Problem description: Please restate every entry exactly. Leave out the pictures.

[Stored items]

Content starts

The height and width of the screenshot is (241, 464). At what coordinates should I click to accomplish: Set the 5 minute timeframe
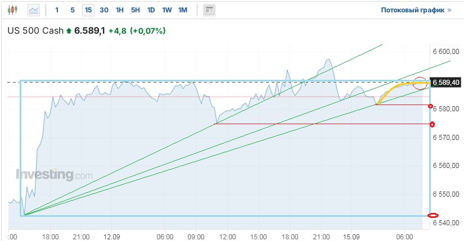[x=72, y=10]
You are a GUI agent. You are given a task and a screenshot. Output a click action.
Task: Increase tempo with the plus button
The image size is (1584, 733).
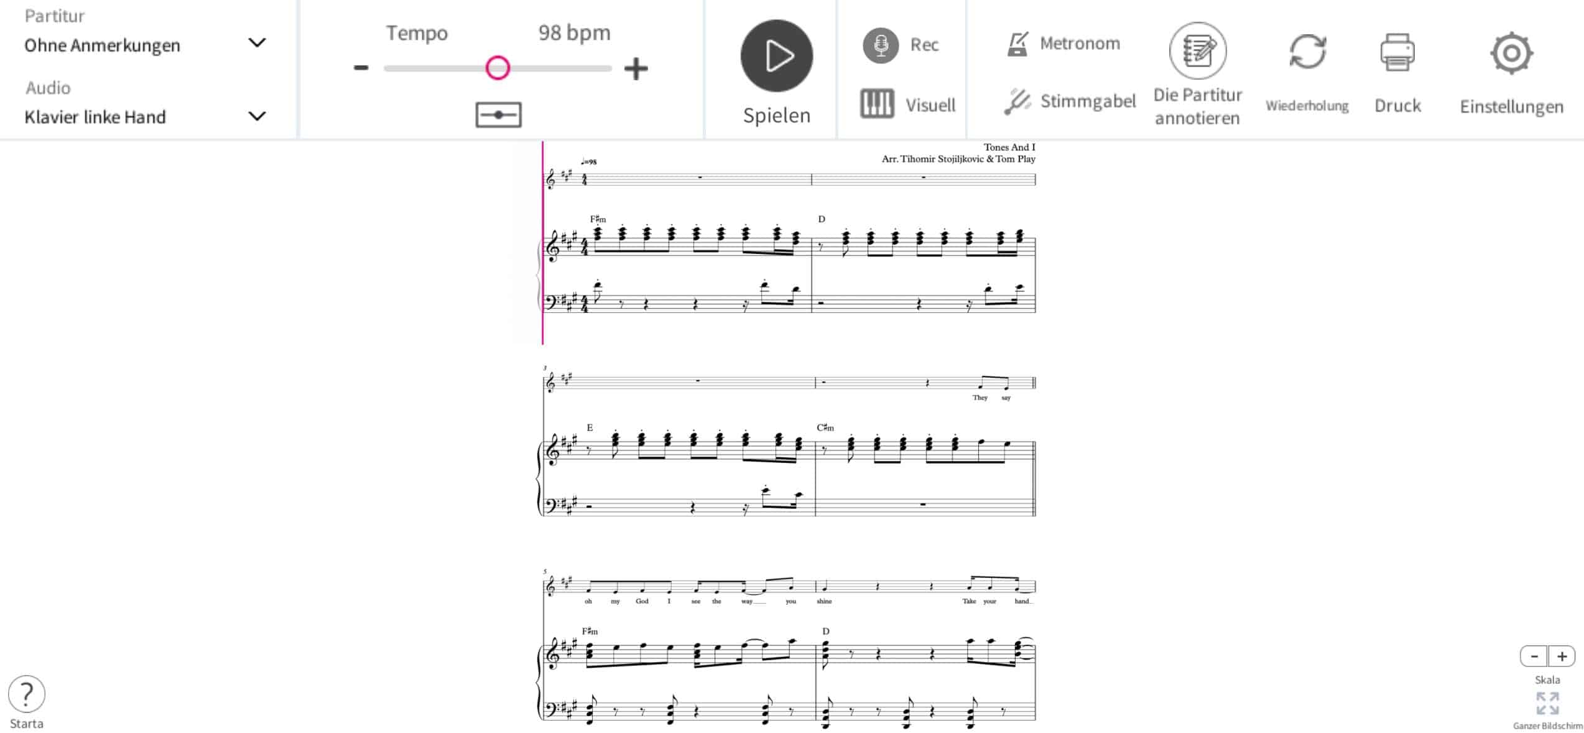pyautogui.click(x=636, y=68)
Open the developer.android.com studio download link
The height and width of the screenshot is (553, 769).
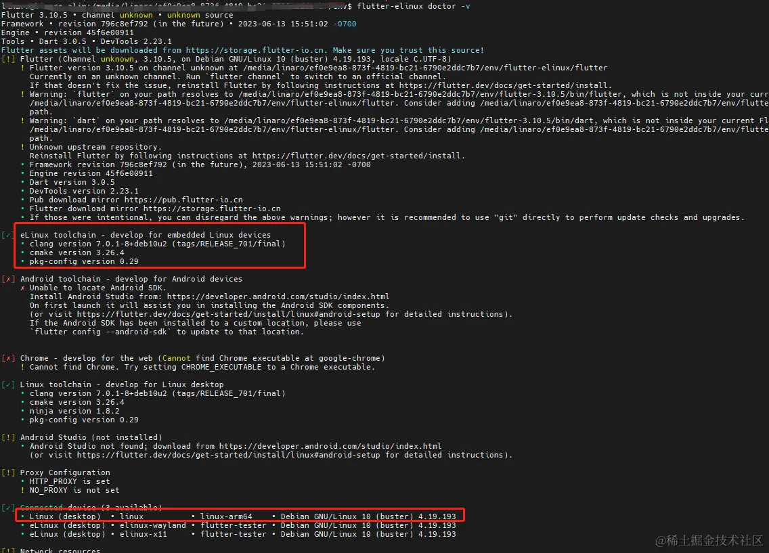click(x=332, y=445)
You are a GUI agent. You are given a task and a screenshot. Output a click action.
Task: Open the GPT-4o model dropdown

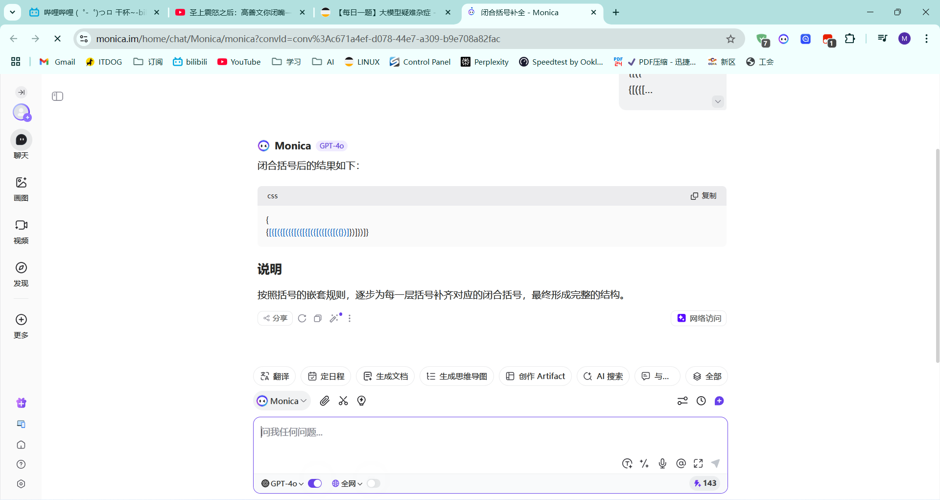pos(282,483)
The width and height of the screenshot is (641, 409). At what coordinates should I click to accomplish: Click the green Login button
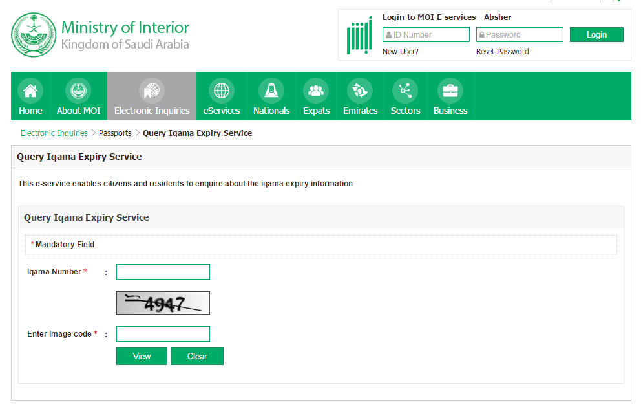pyautogui.click(x=596, y=35)
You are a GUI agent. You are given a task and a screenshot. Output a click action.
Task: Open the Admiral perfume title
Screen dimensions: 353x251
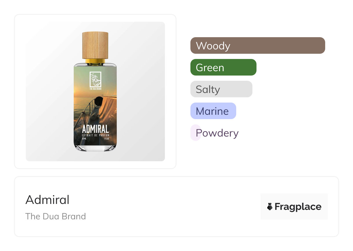point(48,200)
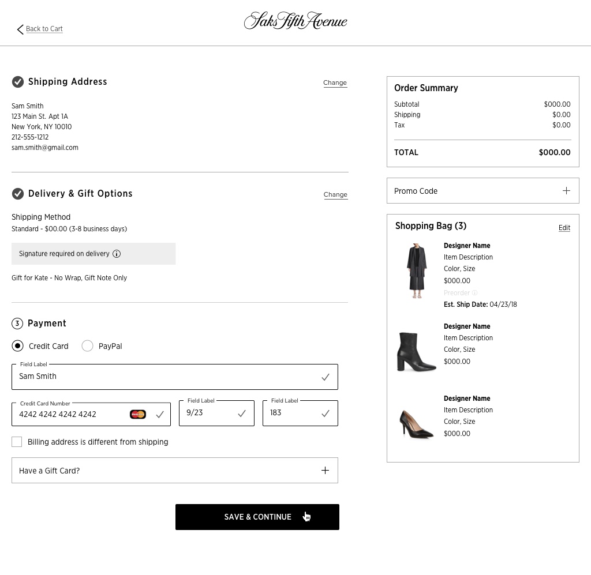591x575 pixels.
Task: Click the signature required info icon
Action: 117,254
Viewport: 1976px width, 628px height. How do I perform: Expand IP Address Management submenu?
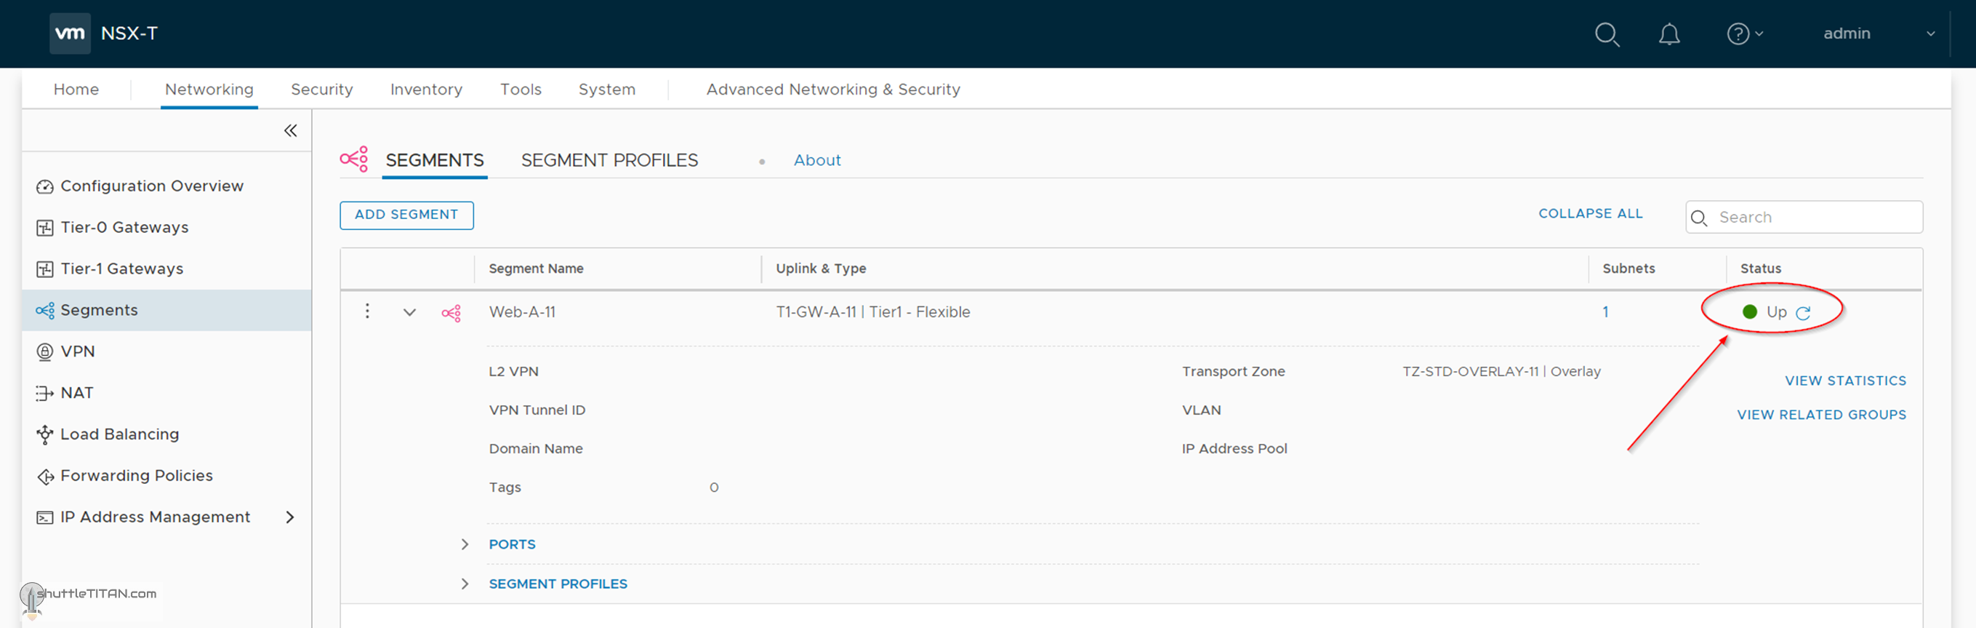(290, 517)
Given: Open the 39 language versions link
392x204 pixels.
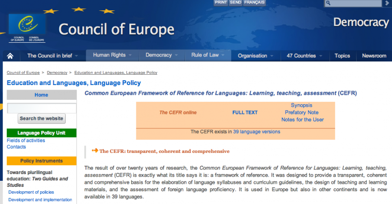Looking at the screenshot, I should [x=256, y=132].
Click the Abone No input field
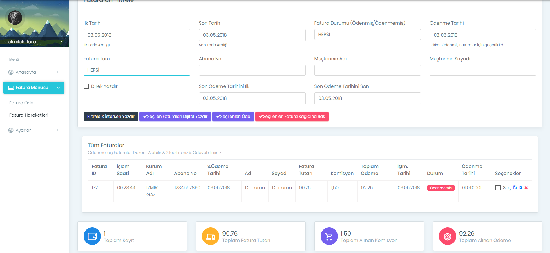550x253 pixels. 252,70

Content ends

Response for this exercise:
The height and width of the screenshot is (241, 464). At what coordinates should I click to accomplish: Set the 5 minute timeframe
[x=72, y=10]
You are a GUI agent. You are given a task and a screenshot. Output a click action.
Task: Increase tempo with the plus button
The image size is (1584, 733).
pyautogui.click(x=636, y=68)
Open the developer.android.com studio download link
The height and width of the screenshot is (553, 769).
click(x=332, y=445)
You are a GUI agent. You are given a task and a screenshot. Output a click action.
Task: Open the GPT-4o model dropdown

pos(282,483)
The width and height of the screenshot is (641, 409). At what coordinates should I click to accomplish: Click the green Login button
pyautogui.click(x=596, y=35)
You are a GUI agent. You are given a task and a screenshot. Output a click action.
Task: Open the Admiral perfume title
Screen dimensions: 353x251
point(48,200)
591x575 pixels.
Task: Click the signature required info icon
Action: 117,254
Viewport: 1976px width, 628px height. How do I perform: Expand IP Address Management submenu?
(290, 517)
Given: Open the 39 language versions link
392x204 pixels.
Looking at the screenshot, I should [x=256, y=132].
Click the Abone No input field
550x253 pixels. 252,70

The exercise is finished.